Beacon Hill Women’s Forum Welcomes Author Morra Aarons-Mele

Story by Marianne Salza

Mental health advocate, Morra Aarons-Mele, author of “Hiding in the Bathroom: An Introvert’s Roadmap to Getting Out There (When You’d Rather Stay Home),” and “The Anxious Achiever: Turn Your Biggest Fears Into Your Leadership Superpower,” shared her strategies for harnessing stress into strength during her October 11 Beacon Hill Women’s Forum presentation at The Hampshire House.

“Anxiety is a natural and essential emotion,” assured Aarons-Mele. “Anxiety exists for good reasons. It has kept us alive for a millennia as a threat response. It provides us motivational energy. Neuroscience is shifting its opinion on anxiety. We need it. It can actually be good.”

According to Aarons-Mele, anxiety is the most common mental health ailment, affecting hundreds of millions of people. She reassured listeners that it is easy for our brains to be exacerbated and triggered over time. Anxiety is a natural, human vulnerability.

Aarons-Mele revealed that she has been impacted by clinical anxiety since she was 19-years-old, and also suffers from depression and bipolar II disorder. She described chronic anxiety as a heavy weight: complex and, at times, intense; but necessary.

“A lot of us live with this anxiety, and it keeps us pushing forward,” described the self-proclaimed “anxious achiever.”

Aarons-Mele specializes in working with leaders, executives, and entrepreneurs. She acknowledged that a lot of anxiety appears as conscientiousness, micro-managing, and working late hours.

Her Linkedin program, “The Anxious Achiever Podcast,” examines managing mental health challenges. Aarons-Mele recalled the many contributors who described growing up in households that praised receiving high academic grades, or expressed greater love upon achieving athletic success.

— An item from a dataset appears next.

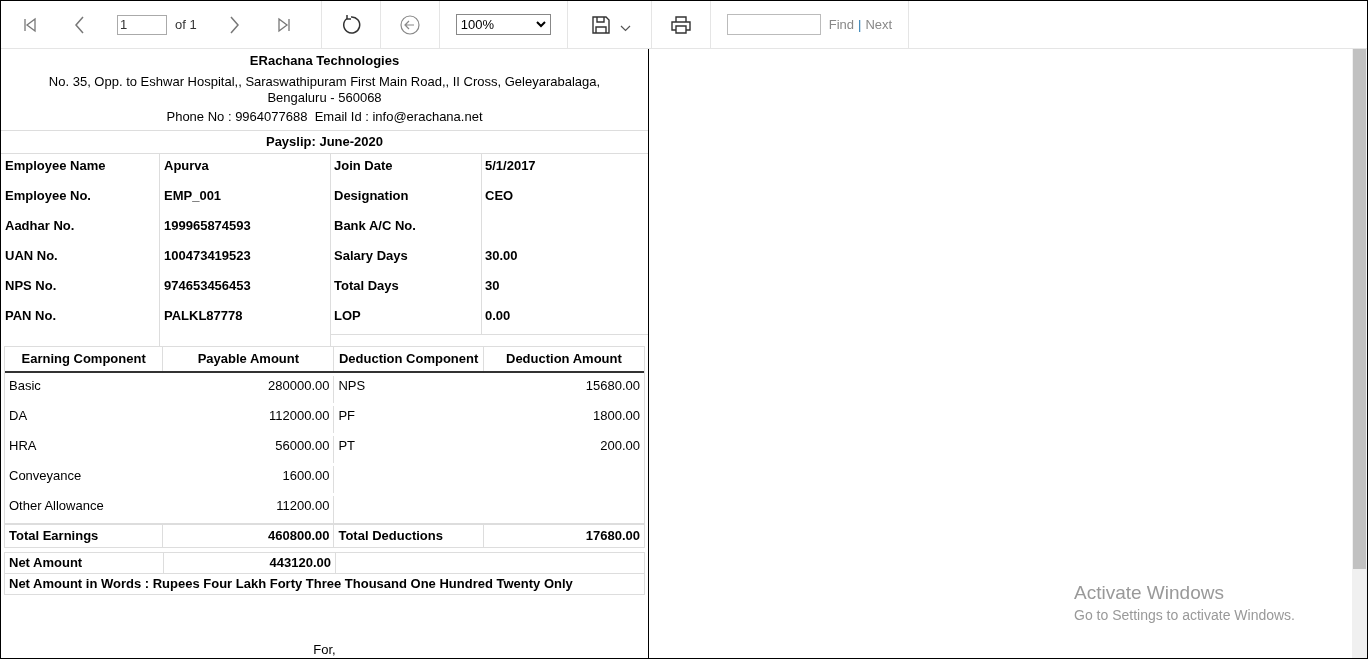  I want to click on detail-label: PAN No., so click(31, 316).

“Anxiety becomes a habit: and I think it’s something that we need to take care of,” said Aarons-Mele. “My anxiety makes me a high achiever. A lot of us anxiously achieve; and it serves us until it doesn’t.”

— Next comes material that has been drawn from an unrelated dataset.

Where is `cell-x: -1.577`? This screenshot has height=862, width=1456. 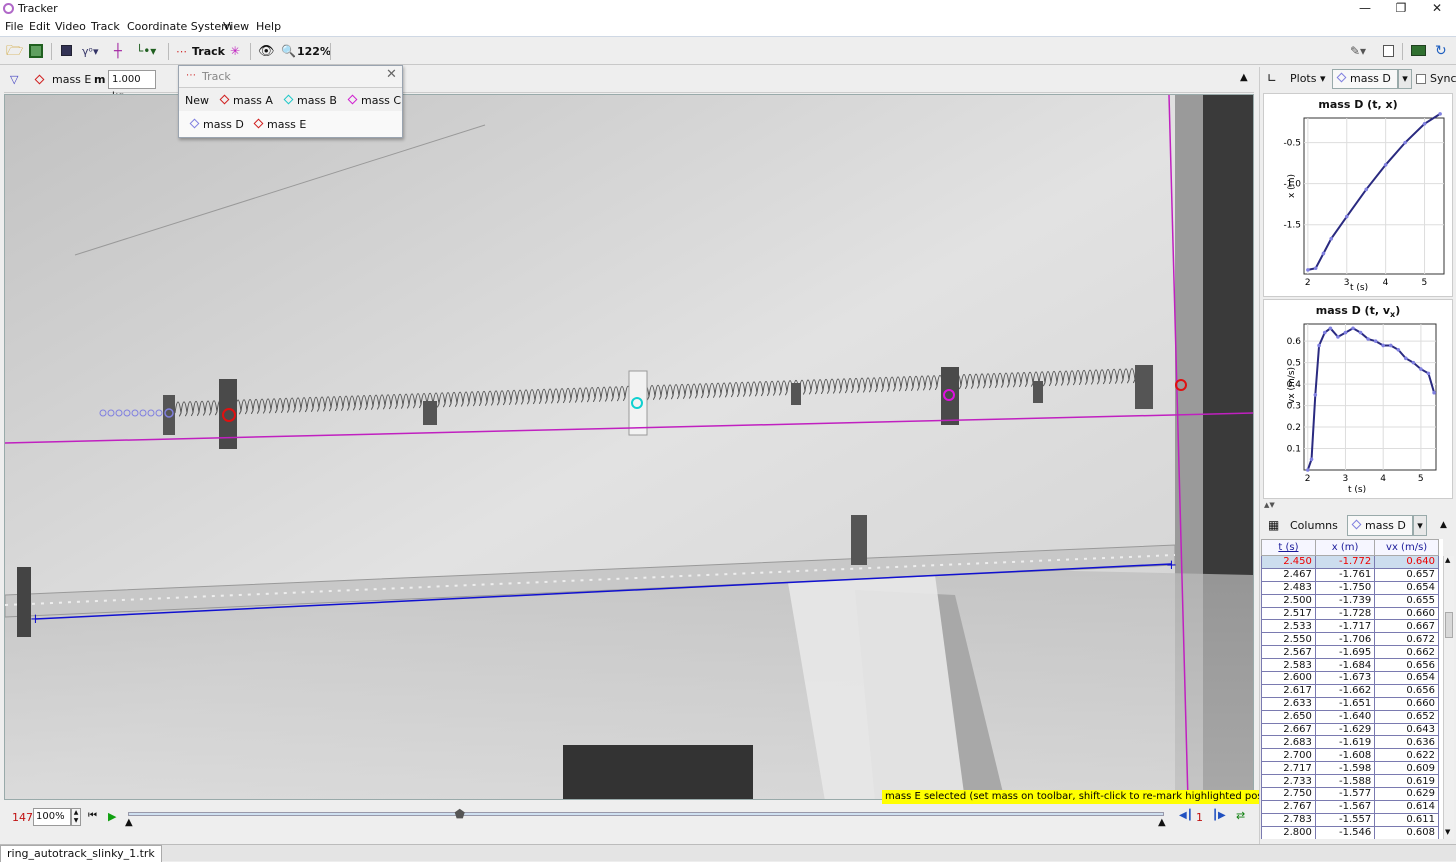
cell-x: -1.577 is located at coordinates (1345, 794).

Aarons-Mele — a mother of two sons and a daughter — feels that anxiety is contagious among family members, romantic partners, co-workers, and friends. It is easy to absorb their anxieties and pains. People may be taking on the responsibilities of peers or loved ones to help ease their burdens; but eventually, those who push themselves too far will become exhausted and depressed. 

Aarons-Mele suggests being mindful of how one’s body feels throughout the day. Learning to identify when she was anxious, and pausing before reacting has changed her life.

“When we learn to manage anxiety, we are good in a crisis,” explained Aarons-Mele, who identifies as an introvert with social anxiety, a common, learned behavior. “We can build empathy. It’s liberating. Understand yourself and channel your gifts.”

Aarons-Mele was raised in a home where her family, and their friends, attended therapy. Curious about mental health literacy, Aarons-Mele believes that there is a stigma and shame regarding mental health.

She recommends reminding oneself of his or her values and sense of self when one feels anxious and overwhelmed. Stop, become centered, and breathe. Remind oneself about something positive from the day to be proud of or thankful for.

“It’s okay to be anxious and stressed out in moderation,” said Aarons-Mele. “Helping people understand what they stand for us powerful.”